# Problem requirements
Restate the records word for word. Include no pictures.

Items from a data source:
--
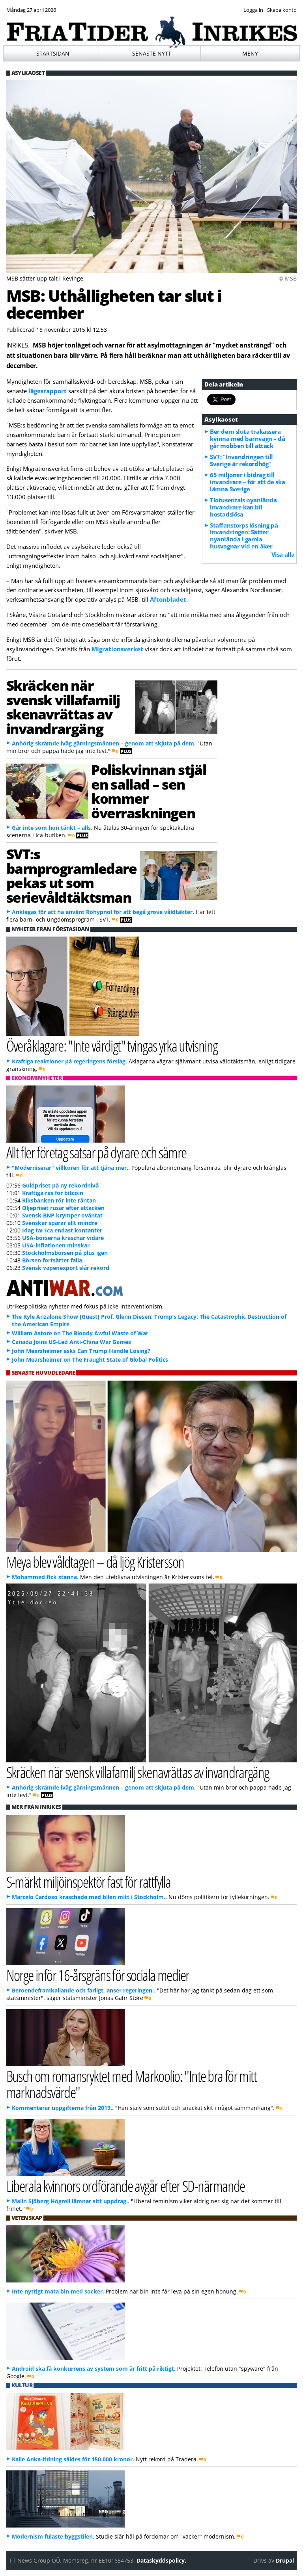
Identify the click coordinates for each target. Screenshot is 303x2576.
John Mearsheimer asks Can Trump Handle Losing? (81, 1351)
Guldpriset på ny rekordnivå (60, 1185)
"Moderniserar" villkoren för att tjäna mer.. (71, 1167)
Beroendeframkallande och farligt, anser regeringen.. (83, 1990)
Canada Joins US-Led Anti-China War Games (71, 1342)
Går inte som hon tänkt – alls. (52, 827)
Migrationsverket (118, 649)
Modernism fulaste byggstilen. (53, 2536)
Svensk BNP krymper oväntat (62, 1215)
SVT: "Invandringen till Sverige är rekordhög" (241, 460)
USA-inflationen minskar (56, 1245)
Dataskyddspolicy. (161, 2560)
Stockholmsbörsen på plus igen (65, 1252)
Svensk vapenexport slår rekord (65, 1267)
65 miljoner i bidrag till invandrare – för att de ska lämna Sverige (247, 482)
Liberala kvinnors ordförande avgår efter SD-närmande (125, 2185)
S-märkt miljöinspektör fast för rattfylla (88, 1881)
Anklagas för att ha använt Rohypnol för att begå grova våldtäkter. (103, 912)
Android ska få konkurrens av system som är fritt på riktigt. (94, 2368)
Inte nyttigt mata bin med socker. (58, 2291)
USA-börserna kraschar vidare (63, 1238)
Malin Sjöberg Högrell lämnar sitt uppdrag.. (70, 2201)
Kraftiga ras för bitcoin (52, 1193)
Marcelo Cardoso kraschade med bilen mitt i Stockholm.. (89, 1897)
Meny (250, 53)
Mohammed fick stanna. (45, 1577)
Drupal (285, 2560)
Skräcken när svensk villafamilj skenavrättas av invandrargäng (63, 707)
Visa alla (283, 554)
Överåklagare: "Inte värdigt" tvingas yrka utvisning (112, 1045)
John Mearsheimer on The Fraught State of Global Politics (90, 1359)
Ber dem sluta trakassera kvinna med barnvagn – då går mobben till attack (247, 438)
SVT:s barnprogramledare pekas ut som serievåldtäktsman (71, 875)
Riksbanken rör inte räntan (59, 1200)
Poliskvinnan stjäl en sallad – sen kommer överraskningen (148, 791)
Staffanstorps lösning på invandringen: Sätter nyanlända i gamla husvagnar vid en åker (244, 535)
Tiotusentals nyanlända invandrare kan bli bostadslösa (243, 507)
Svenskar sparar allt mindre (59, 1223)
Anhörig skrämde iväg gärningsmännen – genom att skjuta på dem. (104, 743)
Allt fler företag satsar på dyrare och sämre (96, 1152)
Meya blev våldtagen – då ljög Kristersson (95, 1561)
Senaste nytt (151, 53)
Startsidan (52, 53)
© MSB (288, 278)
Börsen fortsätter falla (52, 1260)
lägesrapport (48, 391)
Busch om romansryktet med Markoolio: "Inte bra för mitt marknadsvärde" (131, 2083)
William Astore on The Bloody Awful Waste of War (80, 1333)
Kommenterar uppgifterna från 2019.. (63, 2107)
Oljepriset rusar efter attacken (63, 1208)
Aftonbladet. (169, 599)
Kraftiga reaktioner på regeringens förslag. (69, 1061)
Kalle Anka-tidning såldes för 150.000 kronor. (73, 2459)
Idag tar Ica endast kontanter (62, 1230)
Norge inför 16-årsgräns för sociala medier (97, 1975)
--
# Task answer
Identify the click coordinates for each target. Screenshot is 303x2576.
John Mearsheimer asks Can Trump Handle Losing? (81, 1351)
Guldpriset på ny rekordnivå (60, 1185)
"Moderniserar" villkoren för att tjäna mer.. (71, 1167)
Beroendeframkallande och farligt, anser regeringen.. (83, 1990)
Canada Joins US-Led Anti-China War Games (71, 1342)
Går inte som hon tänkt – alls. (52, 827)
Migrationsverket (118, 649)
Modernism fulaste byggstilen. (53, 2536)
Svensk BNP krymper oväntat (62, 1215)
SVT: "Invandringen till Sverige är rekordhög" (241, 460)
USA-inflationen minskar (56, 1245)
Dataskyddspolicy. (161, 2560)
Stockholmsbörsen på plus igen (65, 1252)
Svensk vapenexport slår rekord (65, 1267)
65 miljoner i bidrag till invandrare – för att de ska lämna Sverige (247, 482)
Liberala kvinnors ordförande avgår efter SD-närmande (125, 2185)
S-märkt miljöinspektör fast för rattfylla (88, 1881)
Anklagas för att ha använt Rohypnol för att begå grova våldtäkter. (103, 912)
Android ska få konkurrens av system som är fritt på riktigt. (94, 2368)
Inte nyttigt mata bin med socker. (58, 2291)
USA-börserna kraschar vidare (63, 1238)
Malin Sjöberg Högrell lämnar sitt uppdrag.. (70, 2201)
Kraftiga ras för bitcoin (52, 1193)
Marcelo Cardoso kraschade med bilen mitt i Stockholm.. (89, 1897)
Meny (250, 53)
Mohammed fick stanna. (45, 1577)
Drupal (285, 2560)
Skräcken när svensk villafamilj skenavrättas av invandrargäng (63, 707)
Visa alla (283, 554)
Överåklagare: "Inte värdigt" tvingas yrka utvisning (112, 1045)
John Mearsheimer on The Fraught State of Global Politics (90, 1359)
Ber dem sluta trakassera kvinna med barnvagn – då går mobben till attack (247, 438)
SVT:s barnprogramledare pekas ut som serievåldtäktsman (71, 875)
Riksbanken rör inte räntan (59, 1200)
Poliskvinnan stjäl en sallad – sen kommer överraskningen (148, 791)
Staffanstorps lösning på invandringen: Sätter nyanlända i gamla husvagnar vid en åker (244, 535)
Tiotusentals nyanlända invandrare kan bli bostadslösa (243, 507)
Svenskar sparar allt mindre (59, 1223)
Anhörig skrämde iväg gärningsmännen – genom att skjuta på dem. (104, 743)
Allt fler företag satsar på dyrare och sämre (96, 1152)
Meya blev våldtagen – då ljög Kristersson (95, 1561)
Senaste nytt (151, 53)
Startsidan (52, 53)
© MSB (288, 278)
Börsen fortsätter falla (52, 1260)
lägesrapport (48, 391)
Busch om romansryktet med Markoolio: "Inte bra för mitt marknadsvärde" (131, 2083)
William Astore on The Bloody Awful Waste of War (80, 1333)
Kommenterar uppgifterna från 2019.. (63, 2107)
Oljepriset rusar efter attacken (63, 1208)
Aftonbladet. (169, 599)
Kraftiga reaktioner på regeringens förslag. (69, 1061)
Kalle Anka-tidning såldes för 150.000 kronor. (73, 2459)
Idag tar Ica endast kontanter (62, 1230)
Norge inför 16-årsgräns för sociala medier (97, 1975)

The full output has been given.